Data on locating visible targets
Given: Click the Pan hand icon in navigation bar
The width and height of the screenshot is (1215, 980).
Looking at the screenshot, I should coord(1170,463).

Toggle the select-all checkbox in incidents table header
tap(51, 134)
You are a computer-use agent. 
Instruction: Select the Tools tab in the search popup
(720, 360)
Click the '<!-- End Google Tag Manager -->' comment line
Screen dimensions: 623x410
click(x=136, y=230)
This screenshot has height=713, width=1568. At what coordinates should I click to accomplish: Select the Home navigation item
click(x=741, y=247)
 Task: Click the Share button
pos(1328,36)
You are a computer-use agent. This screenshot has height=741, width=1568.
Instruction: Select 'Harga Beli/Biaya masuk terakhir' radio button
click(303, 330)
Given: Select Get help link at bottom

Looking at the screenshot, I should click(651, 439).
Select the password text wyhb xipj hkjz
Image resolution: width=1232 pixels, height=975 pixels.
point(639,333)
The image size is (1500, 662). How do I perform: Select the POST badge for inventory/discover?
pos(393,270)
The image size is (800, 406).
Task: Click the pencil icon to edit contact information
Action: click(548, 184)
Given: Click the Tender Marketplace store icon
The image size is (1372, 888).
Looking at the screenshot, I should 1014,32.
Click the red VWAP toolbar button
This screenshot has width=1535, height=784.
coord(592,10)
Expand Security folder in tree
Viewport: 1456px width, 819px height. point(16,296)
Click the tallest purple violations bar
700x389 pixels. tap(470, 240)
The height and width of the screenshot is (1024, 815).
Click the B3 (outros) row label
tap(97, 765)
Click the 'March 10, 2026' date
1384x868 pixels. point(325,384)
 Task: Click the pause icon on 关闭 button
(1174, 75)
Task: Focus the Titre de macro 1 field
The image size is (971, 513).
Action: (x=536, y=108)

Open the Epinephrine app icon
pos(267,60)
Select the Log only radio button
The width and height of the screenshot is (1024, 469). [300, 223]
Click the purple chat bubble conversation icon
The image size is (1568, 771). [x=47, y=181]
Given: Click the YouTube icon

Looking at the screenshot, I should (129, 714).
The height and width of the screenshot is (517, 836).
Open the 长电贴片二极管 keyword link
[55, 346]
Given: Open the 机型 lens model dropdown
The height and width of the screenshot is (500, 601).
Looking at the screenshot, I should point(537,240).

Directions: Rewrite the entries above with every "radio button" switched to "option button", leaving everything else unchanged.

Correct response:
Given: Click the Pan hand icon in navigation bar
The width and height of the screenshot is (1215, 980).
Looking at the screenshot, I should coord(1170,463).

Toggle the select-all checkbox in incidents table header
tap(51, 134)
You are a computer-use agent. 
Instruction: Select the Tools tab in the search popup
(720, 360)
Click the '<!-- End Google Tag Manager -->' comment line
Screen dimensions: 623x410
click(x=136, y=230)
This screenshot has height=713, width=1568. At what coordinates should I click to accomplish: Select the Home navigation item
click(x=741, y=247)
 Task: Click the Share button
pos(1328,36)
You are a computer-use agent. This screenshot has height=741, width=1568.
Instruction: Select 'Harga Beli/Biaya masuk terakhir' option button
click(303, 330)
Given: Select Get help link at bottom

Looking at the screenshot, I should click(651, 439).
Select the password text wyhb xipj hkjz
Image resolution: width=1232 pixels, height=975 pixels.
point(639,333)
The image size is (1500, 662). How do I perform: Select the POST badge for inventory/discover?
pos(393,270)
The image size is (800, 406).
Task: Click the pencil icon to edit contact information
Action: click(548, 184)
Given: Click the Tender Marketplace store icon
The image size is (1372, 888).
Looking at the screenshot, I should 1014,32.
Click the red VWAP toolbar button
This screenshot has width=1535, height=784.
coord(592,10)
Expand Security folder in tree
Viewport: 1456px width, 819px height. point(16,296)
Click the tallest purple violations bar
700x389 pixels. tap(470, 240)
The height and width of the screenshot is (1024, 815).
Click the B3 (outros) row label
tap(97, 765)
Click the 'March 10, 2026' date
1384x868 pixels. point(325,384)
 Task: Click the pause icon on 关闭 button
(1174, 75)
Task: Focus the Titre de macro 1 field
The image size is (971, 513).
Action: (x=536, y=108)

Open the Epinephrine app icon
pos(267,60)
Select the Log only option button
The width and height of the screenshot is (1024, 469). [300, 223]
Click the purple chat bubble conversation icon
The image size is (1568, 771). [x=47, y=181]
Given: Click the YouTube icon

Looking at the screenshot, I should (129, 714).
The height and width of the screenshot is (517, 836).
Open the 长电贴片二极管 keyword link
[55, 346]
Given: Open the 机型 lens model dropdown
The height and width of the screenshot is (500, 601).
Looking at the screenshot, I should point(537,240).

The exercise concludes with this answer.